Consider diff rendering for certain equality assertions

Not immediately planning this, just noting that a few assertions (like Be) might be improved by rendering some kind of diff in the assertion message.

The diff could be made via e.g. Diffract.

Drawbacks/caveats:

  • Adds a dependency (if using Diffract), or significant complexity (if implementing custom differ)
  • May not really be necessary
  • Diffract does not diff strings, only objects?

Use [<ReflectedDefinition(true)>] expressions for lambdas etc. and include printed expression in output

It is possible to annotate a parameter with [<ReflectedDefinition(true)>]. The usage syntax stays the same, but it will then be of type Expr<_> and match the pattern Microsoft.FSharp.Quotations.Patterns.WithValue, where we can get the value (without having to manually evaluate the expression) as well as the expression for the parameter.

This could be used in assertions like Be(expected, isEqual) to get the name/expression of the custom comparer and include it in the assertion failure output.
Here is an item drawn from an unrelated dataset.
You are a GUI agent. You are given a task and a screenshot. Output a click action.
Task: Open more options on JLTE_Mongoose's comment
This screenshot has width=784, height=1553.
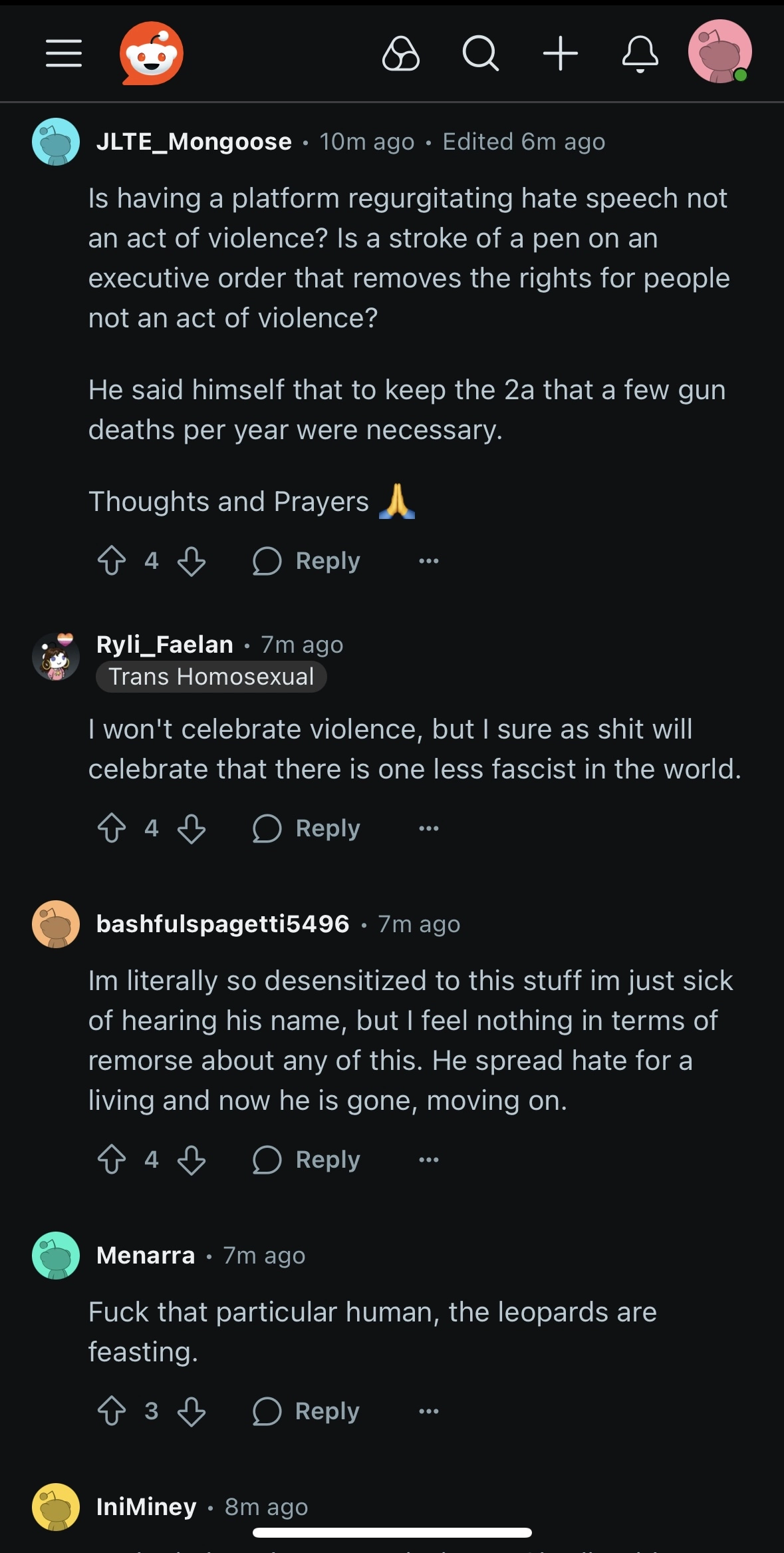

Unfortunately, this has two significant drawbacks:

  1. Quotations have several limitations, e.g., no calls to inner generic functions, some problems with mutable values, etc. This requires the user to adapt their code. (This is one of the reasons I no longer use Unquote.) This is made worse due to the fact that the user is seemingly not writing an expression (this fact is hidden from the user by ReflectedDefinition), likely causing confusion.

  2. Sensibly printing the expression tree can be difficult. This code could be adapted, but I am unsure how complete it and what it doesn't handle, and after experimenting a bit, I find it hard to get the results I want. It seems the the expression tree does not contain enough information to render something sufficiently close to the original code, even for simple values like a curried function as the isEqual parameter.

I find that either of the points above is a sufficient reason for dropping this feature.